*Task directions*.
In the following listing, find the lines containing "Expand" and report them.

*Information supplied*.
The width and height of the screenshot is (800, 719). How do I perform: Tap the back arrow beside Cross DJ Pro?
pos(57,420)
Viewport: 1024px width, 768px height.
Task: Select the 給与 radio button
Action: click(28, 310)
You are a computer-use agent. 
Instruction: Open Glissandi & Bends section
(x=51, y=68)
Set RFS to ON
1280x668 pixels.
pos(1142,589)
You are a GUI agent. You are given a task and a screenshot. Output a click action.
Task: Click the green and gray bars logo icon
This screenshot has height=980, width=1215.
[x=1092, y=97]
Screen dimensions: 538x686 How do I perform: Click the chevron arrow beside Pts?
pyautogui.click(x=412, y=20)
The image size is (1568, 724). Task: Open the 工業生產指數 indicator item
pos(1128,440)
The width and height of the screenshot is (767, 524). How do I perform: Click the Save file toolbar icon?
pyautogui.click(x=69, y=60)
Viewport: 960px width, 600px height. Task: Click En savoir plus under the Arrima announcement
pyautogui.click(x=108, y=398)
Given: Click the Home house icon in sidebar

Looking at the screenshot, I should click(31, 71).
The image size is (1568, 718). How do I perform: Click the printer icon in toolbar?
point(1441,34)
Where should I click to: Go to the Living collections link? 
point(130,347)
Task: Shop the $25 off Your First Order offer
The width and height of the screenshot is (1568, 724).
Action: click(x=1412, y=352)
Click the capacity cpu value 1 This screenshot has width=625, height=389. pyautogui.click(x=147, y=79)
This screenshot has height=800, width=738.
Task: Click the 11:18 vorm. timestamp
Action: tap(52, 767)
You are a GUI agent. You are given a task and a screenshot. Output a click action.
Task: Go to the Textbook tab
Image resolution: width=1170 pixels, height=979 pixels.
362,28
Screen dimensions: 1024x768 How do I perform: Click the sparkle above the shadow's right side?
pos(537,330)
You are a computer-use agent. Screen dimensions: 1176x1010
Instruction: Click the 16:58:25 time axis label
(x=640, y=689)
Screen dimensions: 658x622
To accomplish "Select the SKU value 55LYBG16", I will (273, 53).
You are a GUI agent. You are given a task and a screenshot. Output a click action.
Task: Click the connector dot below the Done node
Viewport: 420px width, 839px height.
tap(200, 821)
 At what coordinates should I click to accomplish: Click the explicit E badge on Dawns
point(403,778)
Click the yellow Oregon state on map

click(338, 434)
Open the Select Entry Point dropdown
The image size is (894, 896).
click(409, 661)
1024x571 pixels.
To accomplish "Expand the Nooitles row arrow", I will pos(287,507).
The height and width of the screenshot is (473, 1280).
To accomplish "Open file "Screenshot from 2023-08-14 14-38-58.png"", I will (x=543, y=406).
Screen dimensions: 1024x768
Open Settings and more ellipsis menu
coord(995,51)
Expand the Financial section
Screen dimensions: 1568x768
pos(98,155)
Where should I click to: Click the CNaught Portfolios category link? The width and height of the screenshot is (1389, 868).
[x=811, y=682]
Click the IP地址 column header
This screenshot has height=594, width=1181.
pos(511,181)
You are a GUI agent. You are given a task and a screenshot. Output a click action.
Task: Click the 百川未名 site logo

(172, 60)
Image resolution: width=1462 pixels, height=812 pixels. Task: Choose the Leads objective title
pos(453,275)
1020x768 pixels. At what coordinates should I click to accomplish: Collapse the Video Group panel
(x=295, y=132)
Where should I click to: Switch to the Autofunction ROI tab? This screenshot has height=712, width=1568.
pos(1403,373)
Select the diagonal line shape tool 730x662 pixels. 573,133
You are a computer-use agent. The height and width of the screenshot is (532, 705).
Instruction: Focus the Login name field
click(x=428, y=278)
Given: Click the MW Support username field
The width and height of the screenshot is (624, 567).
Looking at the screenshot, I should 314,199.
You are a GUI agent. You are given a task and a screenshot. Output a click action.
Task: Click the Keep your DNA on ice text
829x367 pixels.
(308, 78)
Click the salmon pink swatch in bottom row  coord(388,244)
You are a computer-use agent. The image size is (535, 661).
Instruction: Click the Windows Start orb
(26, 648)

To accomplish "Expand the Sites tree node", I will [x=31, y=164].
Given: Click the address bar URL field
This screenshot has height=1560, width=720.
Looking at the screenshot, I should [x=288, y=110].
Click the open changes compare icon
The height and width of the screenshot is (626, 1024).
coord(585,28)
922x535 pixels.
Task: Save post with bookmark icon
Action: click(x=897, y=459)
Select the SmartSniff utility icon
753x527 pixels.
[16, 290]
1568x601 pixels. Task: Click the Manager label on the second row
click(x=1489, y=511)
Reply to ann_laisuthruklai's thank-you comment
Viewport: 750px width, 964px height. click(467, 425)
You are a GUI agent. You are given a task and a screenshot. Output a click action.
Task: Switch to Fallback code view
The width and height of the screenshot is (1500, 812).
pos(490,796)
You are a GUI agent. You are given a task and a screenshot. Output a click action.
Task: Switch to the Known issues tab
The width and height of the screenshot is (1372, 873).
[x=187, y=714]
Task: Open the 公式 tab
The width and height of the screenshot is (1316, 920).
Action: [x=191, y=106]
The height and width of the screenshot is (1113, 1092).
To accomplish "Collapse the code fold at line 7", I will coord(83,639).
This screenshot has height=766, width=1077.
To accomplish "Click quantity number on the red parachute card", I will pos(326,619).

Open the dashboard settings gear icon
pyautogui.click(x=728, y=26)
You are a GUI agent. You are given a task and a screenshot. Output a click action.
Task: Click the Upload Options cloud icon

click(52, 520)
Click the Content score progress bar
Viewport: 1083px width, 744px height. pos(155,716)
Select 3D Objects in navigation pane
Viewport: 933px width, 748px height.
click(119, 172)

*Exercise response*.
To accomplish "Expand the Nooitles row arrow", I will pos(287,507).
Expand the Financial section
To accomplish "Expand the Sites tree node", I will [x=31, y=164].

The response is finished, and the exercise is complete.